In late April during a waiting period between the end of a temporary job and my starting full time, I met a friend locally, with whom I discussed many things. Amongst them I expressed my desire to find a companion with whom to spend the rest of my life, just like any sane person does. Although I did not know that he would be able to help me personally, I did know that he was quite well connected in the local community, so I asked him if he knew of any women who had also converted to Islam, by which I really meant of British stock. I had felt some time earlier that as an English Muslim, someone of a similar background would best compliment me. As it happened, that was not to be, but as two converts we find that our bonding culture is in fact our religion, while our two superficially different national cultures strike us as being more like decoration.
Some time later, this friend contacted me to tell me that his wife knew of a convert who was also looking for a soul mate. He asked if I would like to meet her, which naturally I did, and so a meeting was arranged and dinner prepared. I decided to place the matter in the hands of my Creator from the outset and thus prayed a simple but powerful supplication with genuine sincerity. The prayer is known as Al-Istikharah and is used for seeking guidance in choosing a proper course.
…if You know this affair, that I should marry this person, to be good for me in relation to my religion, my life and end, then decree and facilitate it for me and bless me with it…
At that time I placed my trust absolutely with God and relied upon prayer as my guide. It is perhaps for this reason that I accepted this seemingly alien process towards marriage, even as it would be unacceptable to those around me.
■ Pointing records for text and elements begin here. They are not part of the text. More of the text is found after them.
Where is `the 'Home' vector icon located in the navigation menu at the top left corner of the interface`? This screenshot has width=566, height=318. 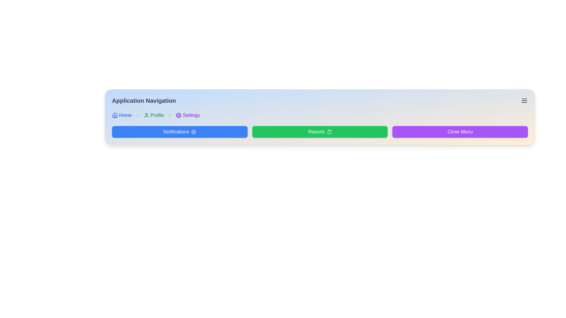
the 'Home' vector icon located in the navigation menu at the top left corner of the interface is located at coordinates (115, 115).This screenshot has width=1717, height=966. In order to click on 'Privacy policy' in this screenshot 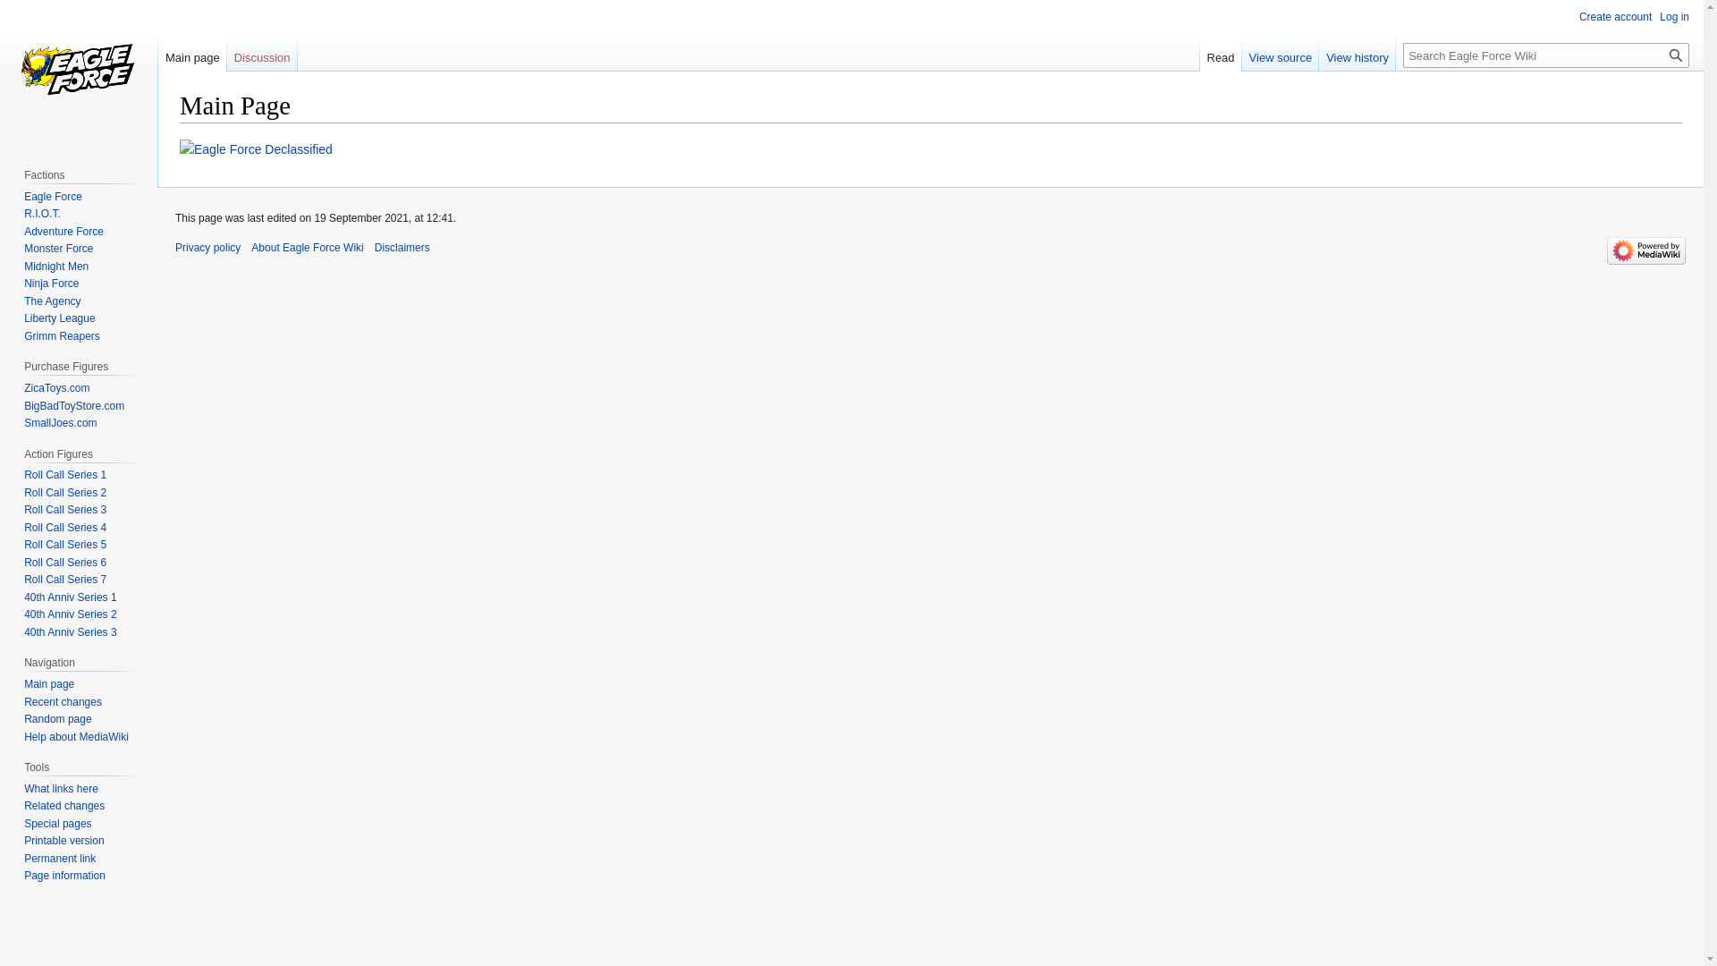, I will do `click(175, 248)`.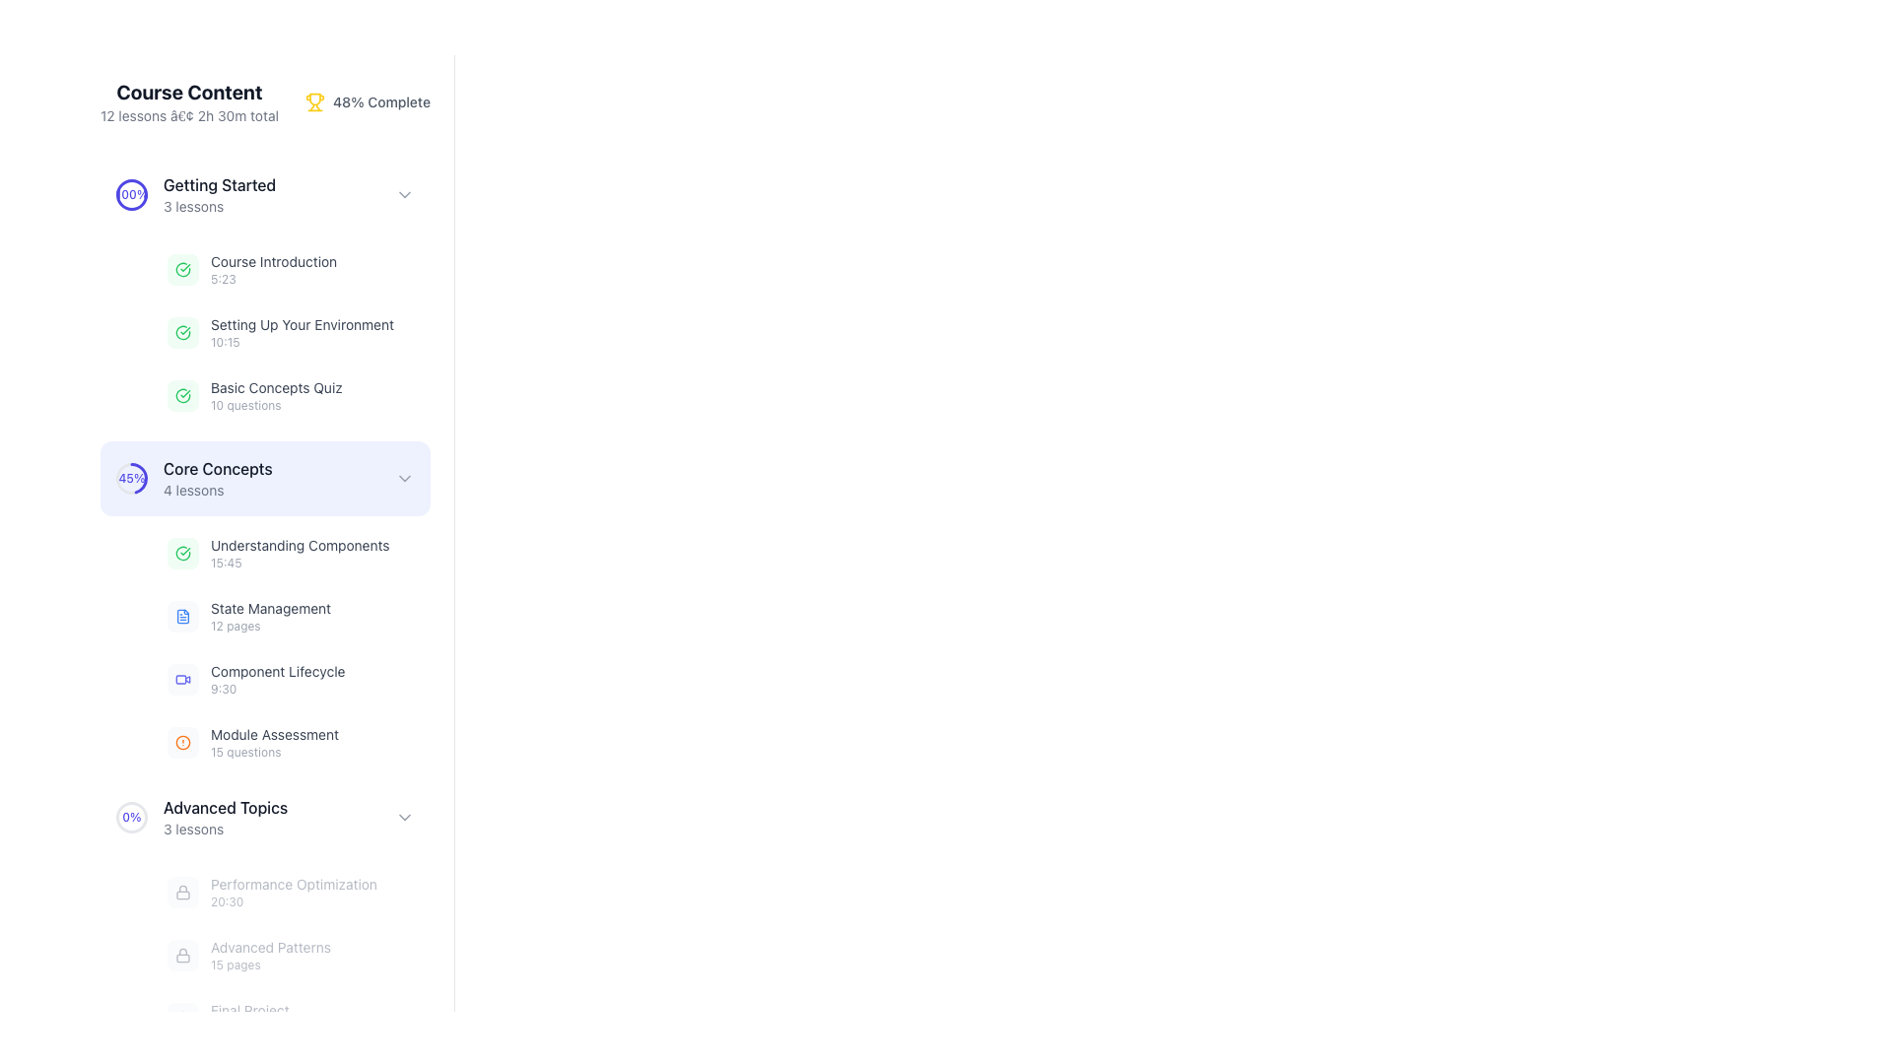  I want to click on the text display located in the left panel under the 'Core Concepts' section, specifically the second item, so click(269, 615).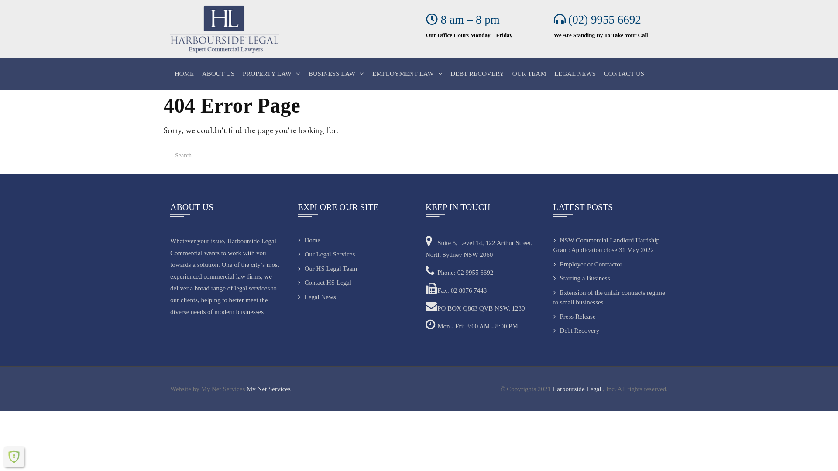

After a few meetings, having decided that we did like each other, and with me finding that God had not turned the possibility away from me as a later part of that prayer asks for something which is bad, we decided that we would marry in just three months time . . .
In the end, Zeynep and I married on the 4th of August 2001. At first we fell in like, and then, within the luxurious bounds of marriage, we fell in love, with all praise due to our Creator, who promises in the Qur’an that he puts love and mercy between the married couple as a sign for us all to reflect upon. My mother’s comments on the way we set about our marriage reflect my family’s hurt which I recognise and accept; she brackets incorrectly that I had my marriage arranged for me, but I can appreciate that the speed at which events took place prevented a lot of genuine understanding from occurring. Furthermore, greater wisdom and learning on my part could have made things easier for all concerned, but both of these are things which only grow over time.